Running Plasmic Studio yourself is a serious operational undertaking. The platform requires PostgreSQL, a Node.js application server, several build-generated static asset bundles, a dev devcontainer environment to onboard contributors, and Docker Compose orchestration to wire everything together. Initial setup involves running TypeORM migrations, seeding the database, and building multiple sub-packages (sub, live-frame, canvas-packages, loader-bundle-env, loader-html-hydrate) before the editor is functional. There is no single-binary deploy path — the repository provides Docker Compose configuration for development but production hardening, TLS termination, horizontal scaling, and backup strategies are left entirely to the operator. The repo’s own scripts explicitly warn that several tasks require a Jenkins CI environment.

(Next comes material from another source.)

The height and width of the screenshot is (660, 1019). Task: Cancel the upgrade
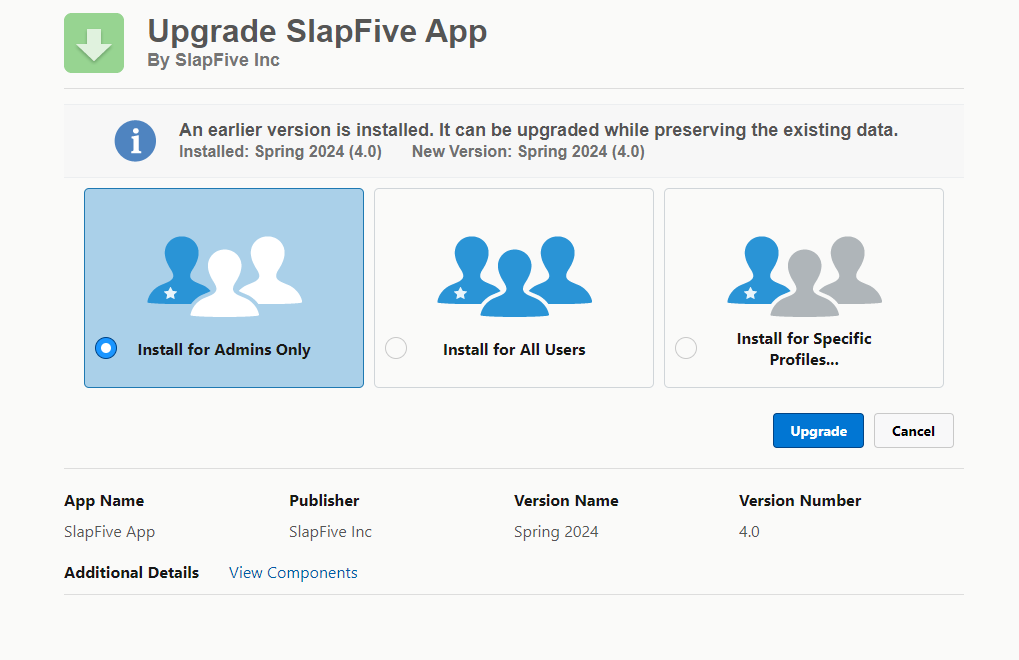pos(913,431)
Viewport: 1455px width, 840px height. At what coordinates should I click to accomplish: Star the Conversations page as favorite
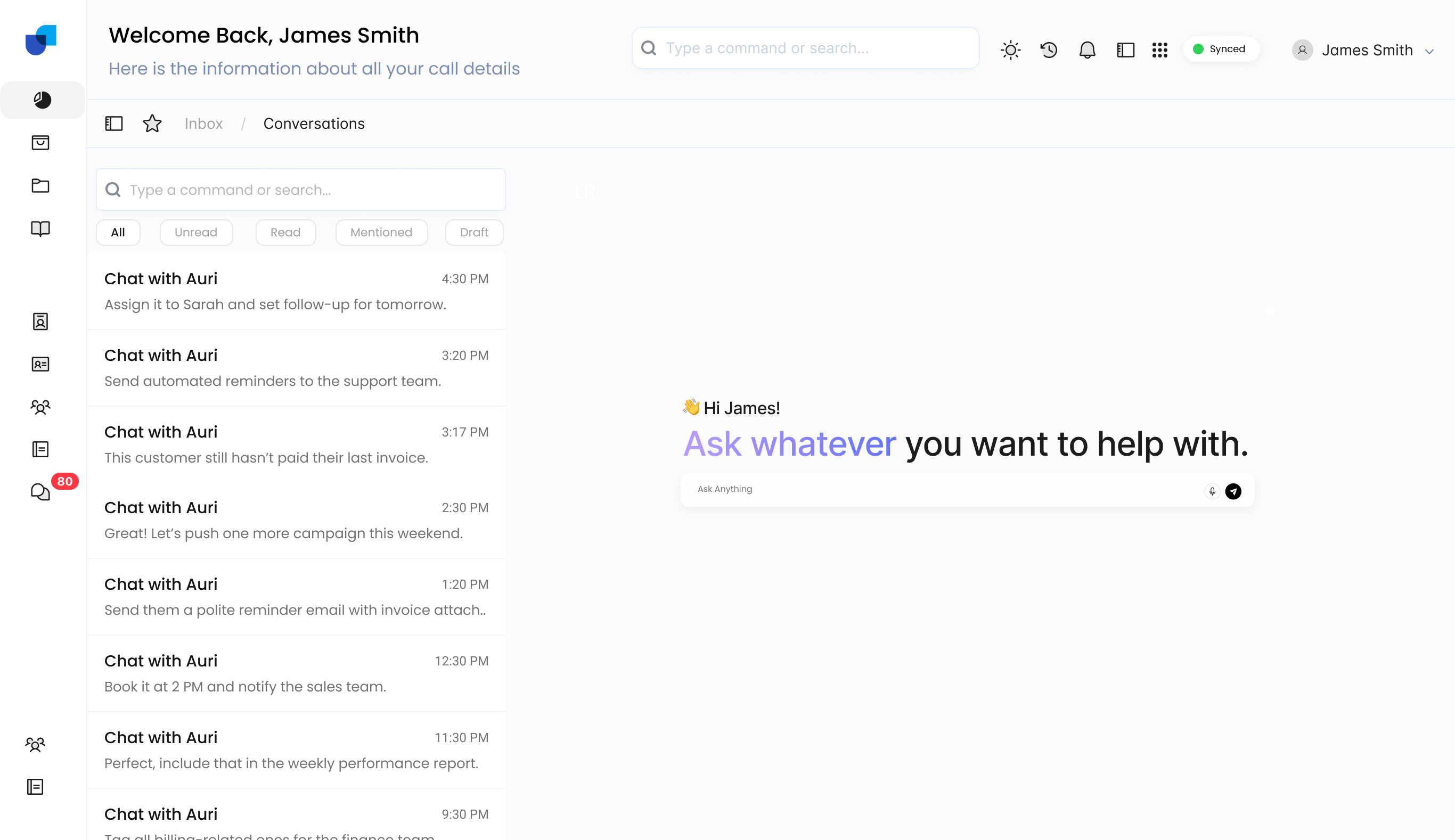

Compared to the managed plasmic.app cloud, self-hosting trades away meaningful conveniences. The hosted platform provides SSO via SAML, domain capture, an enterprise support SLA, managed database backups, and a CDN for serving generated bundles globally. The cloud tier also includes multiplayer real-time collaboration infrastructure and a visual A/B testing integration with Split.io that works out of the box. Self-hosters must provision equivalent infrastructure for all of these capabilities independently. Teams evaluating self-hosting should weigh the AGPL obligations carefully if they plan to expose a modified studio to external users, and should budget significant engineering time for initial setup and ongoing maintenance.